Make a verbatim copy of the records; pictures stay out.

===== Supplied entries

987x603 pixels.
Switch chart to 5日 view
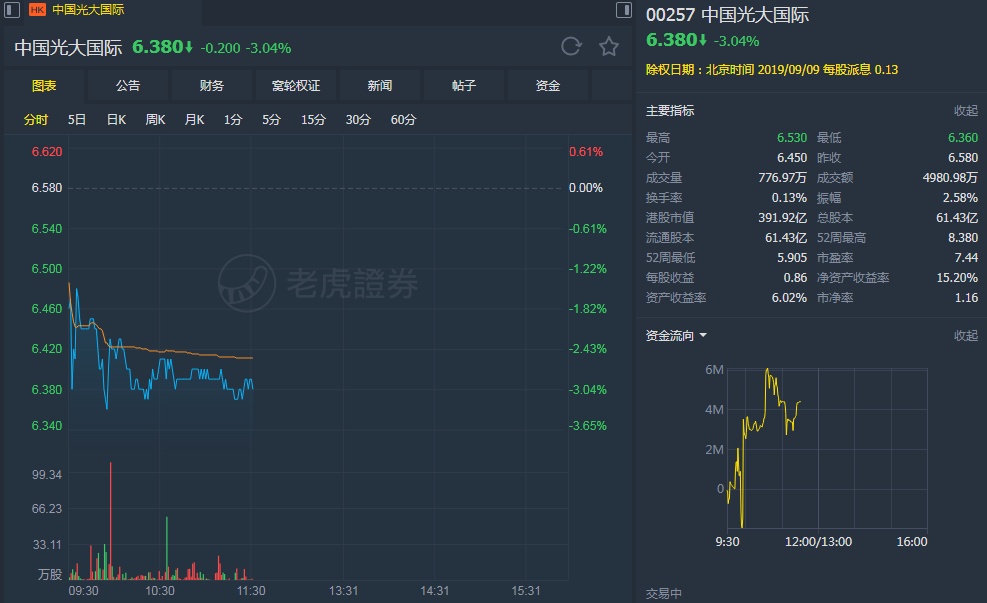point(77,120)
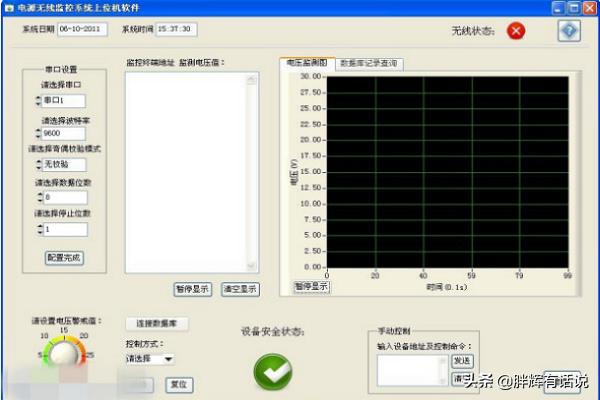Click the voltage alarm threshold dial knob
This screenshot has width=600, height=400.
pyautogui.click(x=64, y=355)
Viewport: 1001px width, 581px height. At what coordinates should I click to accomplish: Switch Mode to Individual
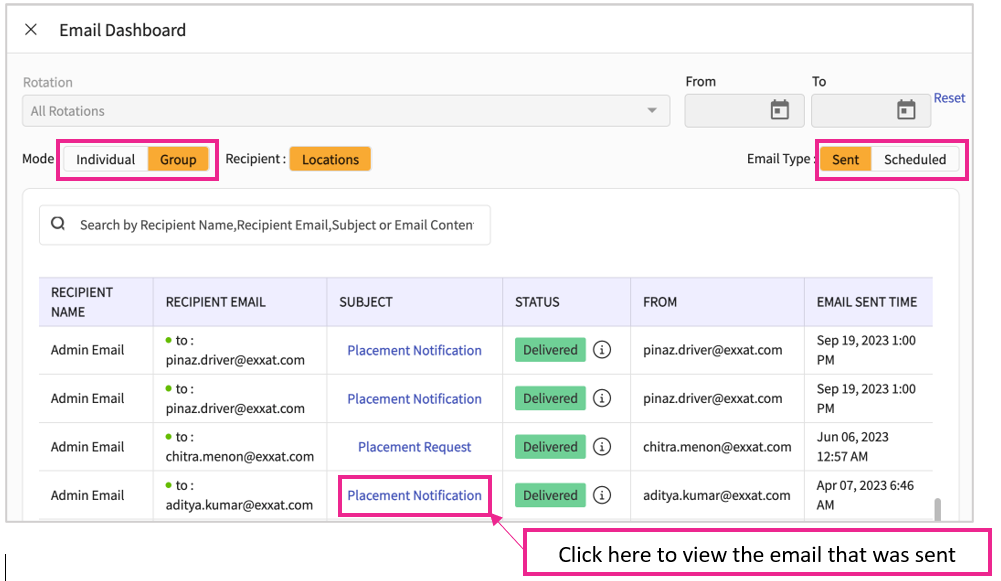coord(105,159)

==========

→ **Answer to this problem**
987x603 pixels.
Switch chart to 5日 view
point(77,120)
Click the voltage alarm threshold dial knob
This screenshot has width=600, height=400.
pyautogui.click(x=64, y=355)
Viewport: 1001px width, 581px height. At what coordinates should I click to accomplish: Switch Mode to Individual
coord(105,159)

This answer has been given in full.